◆ EXTRACT ◆
The Indian towns were generally but an irregular and confused aggregation of Indian houses, clustered together with little regard to order, and covering from one to ten acres. They were often fortified, and a situation favorable to defense was always chosen–the bank of a lake, the crown of a difficult hill, or a high point of land in the fork of confluent rivers. These defenses were not often constructed with any mathematical regularity, but made to conform to the nature of the ground. 1 Frequently a precipice or river sufficed for a partial defense–and the line or embankment occurred only on one or two sides.

◆ ACTIVITY ◆
Repeat everything from "The Indian towns" down to "or two sides." in the passage above on Indian towns.

◆ INFORMATION SHOWN ◆

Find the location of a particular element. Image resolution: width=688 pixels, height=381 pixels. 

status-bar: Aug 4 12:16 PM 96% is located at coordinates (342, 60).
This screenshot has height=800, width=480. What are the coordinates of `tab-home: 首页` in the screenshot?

==

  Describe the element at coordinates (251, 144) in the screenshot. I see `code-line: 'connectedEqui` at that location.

◆ RESULT ◆
The Indian towns were generally but an irregular and confused aggregation of Indian houses, clustered together with little regard to order, and covering from one to ten acres. They were often fortified, and a situation favorable to defense was always chosen–the bank of a lake, the crown of a difficult hill, or a high point of land in the fork of confluent rivers. These defenses were not often constructed with any mathematical regularity, but made to conform to the nature of the ground. 1 Frequently a precipice or river sufficed for a partial defense–and the line or embankment occurred only on one or two sides.